(Entries taken from a collection)
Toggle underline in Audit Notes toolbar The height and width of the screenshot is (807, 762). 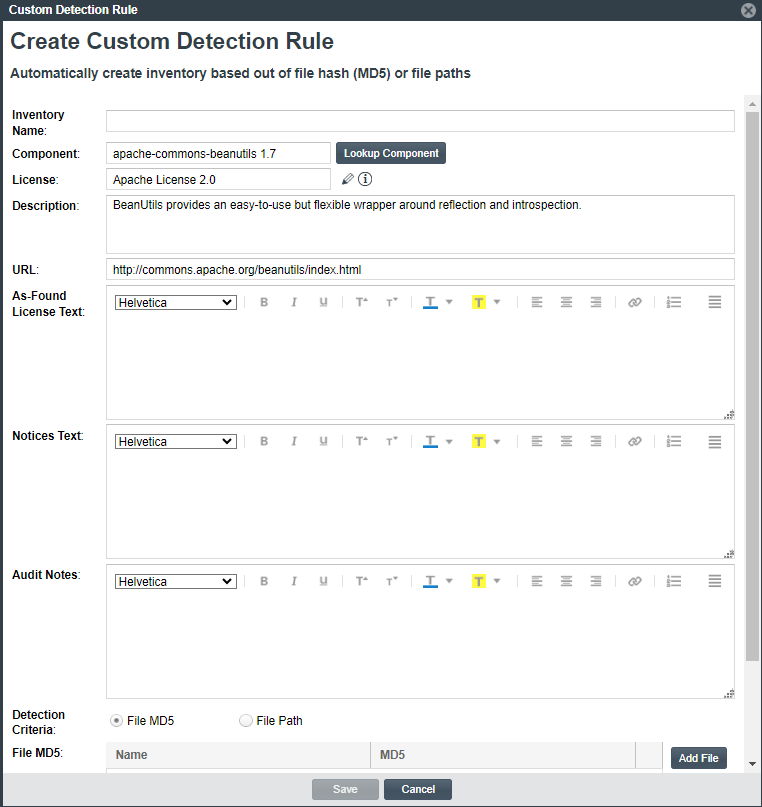[323, 581]
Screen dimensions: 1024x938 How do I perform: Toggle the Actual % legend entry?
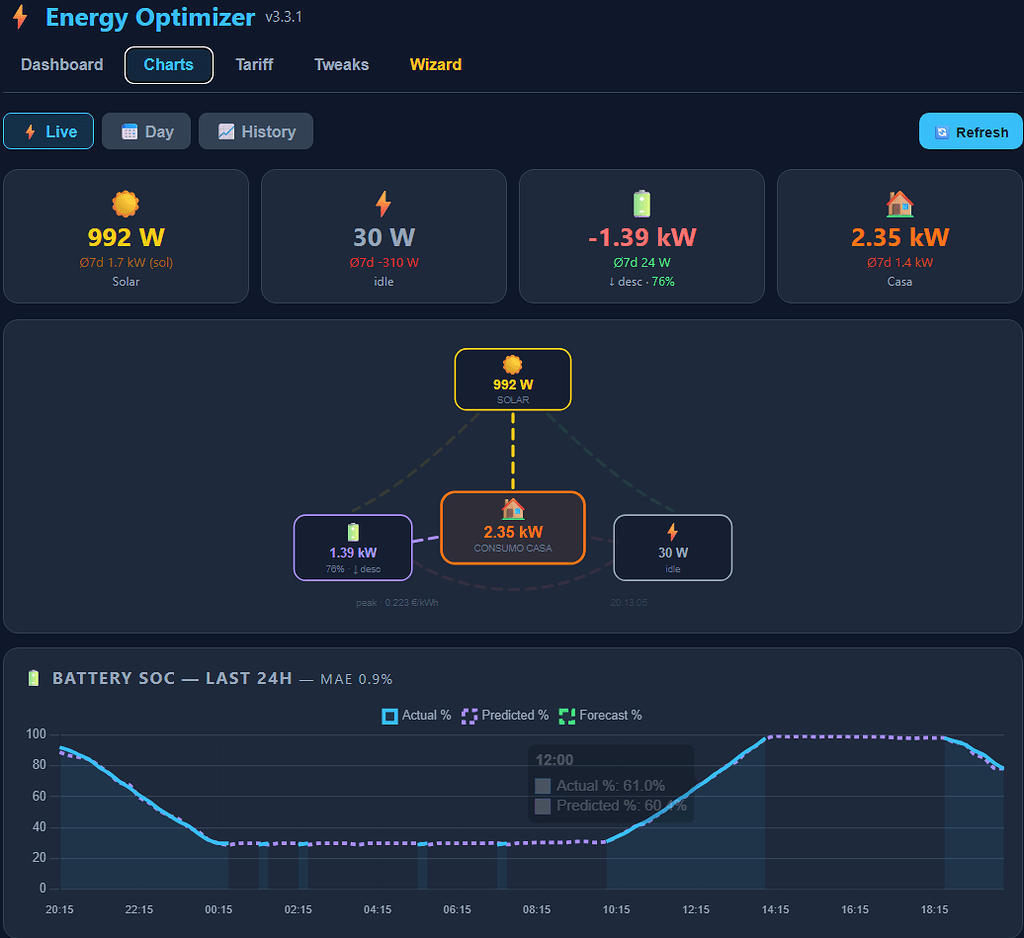(415, 715)
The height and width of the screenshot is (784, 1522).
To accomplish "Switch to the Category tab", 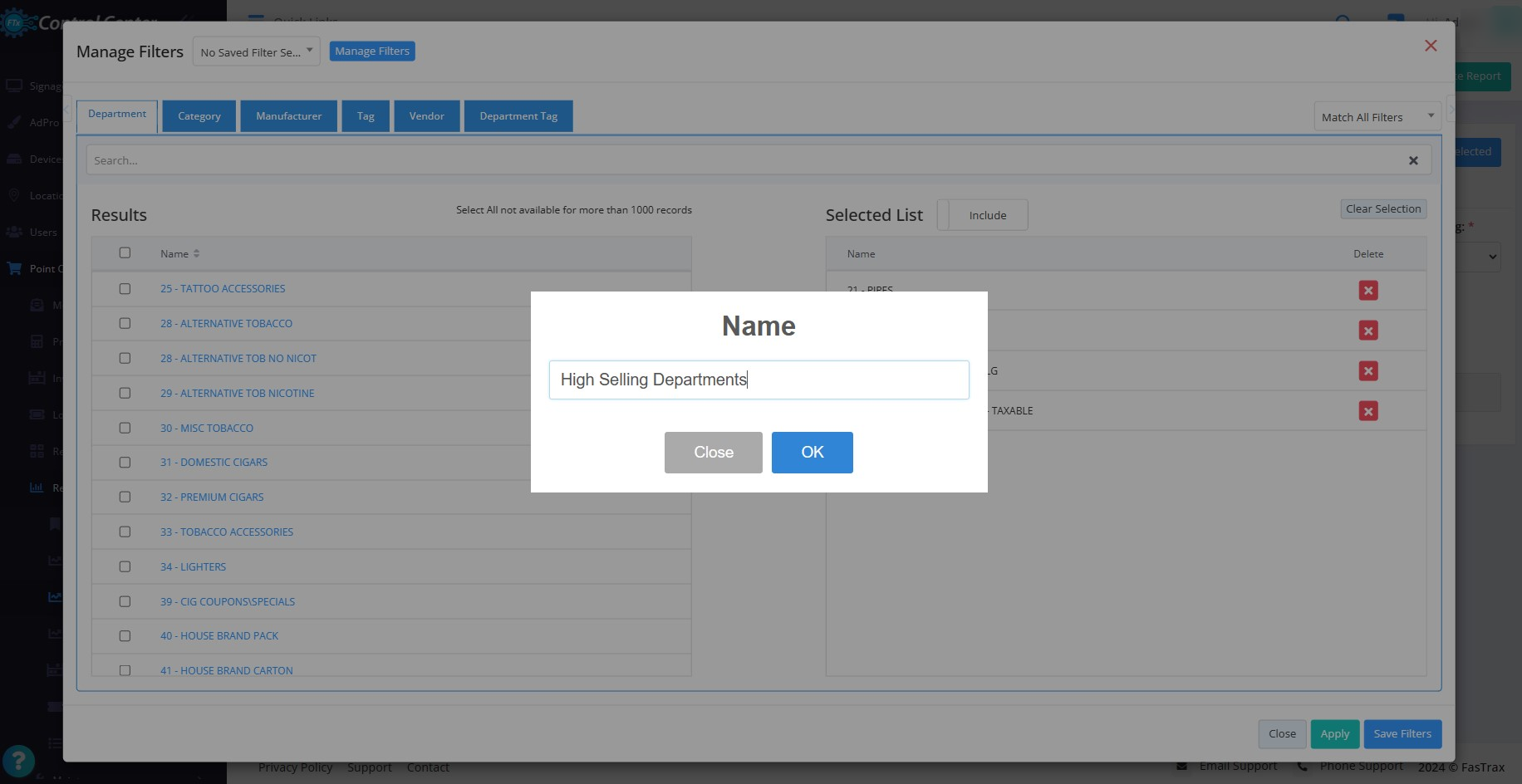I will pos(199,116).
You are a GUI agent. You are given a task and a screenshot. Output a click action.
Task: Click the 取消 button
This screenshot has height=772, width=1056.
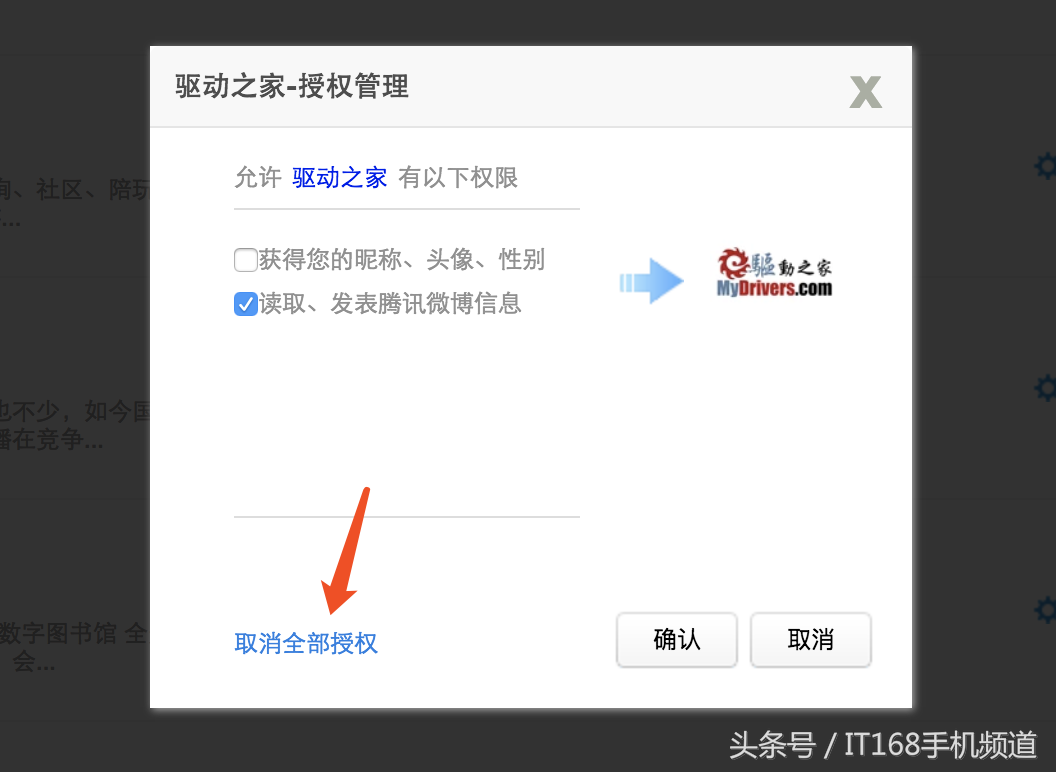click(811, 639)
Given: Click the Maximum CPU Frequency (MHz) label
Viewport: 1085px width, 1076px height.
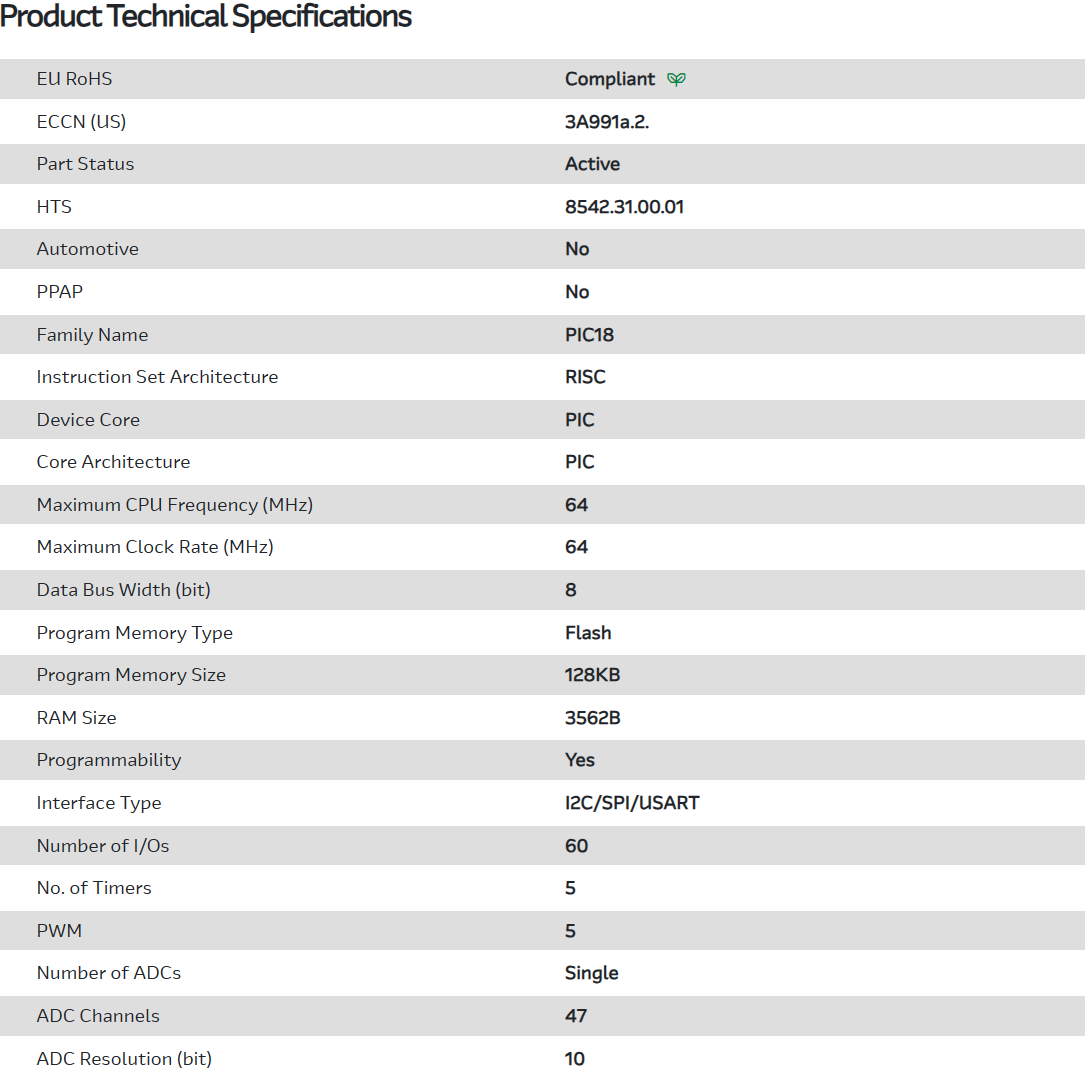Looking at the screenshot, I should click(x=175, y=505).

**TASK STATEMENT:** Your copy should run from the line that has "Task: Click the 取消 button" through the last line above, exactly, with both ends in and pictures out.

**EXPECTED ANSWER:**
Task: Click the 取消 button
This screenshot has height=772, width=1056.
click(811, 639)
Given: Click the Maximum CPU Frequency (MHz) label
Viewport: 1085px width, 1076px height.
Looking at the screenshot, I should click(x=175, y=505).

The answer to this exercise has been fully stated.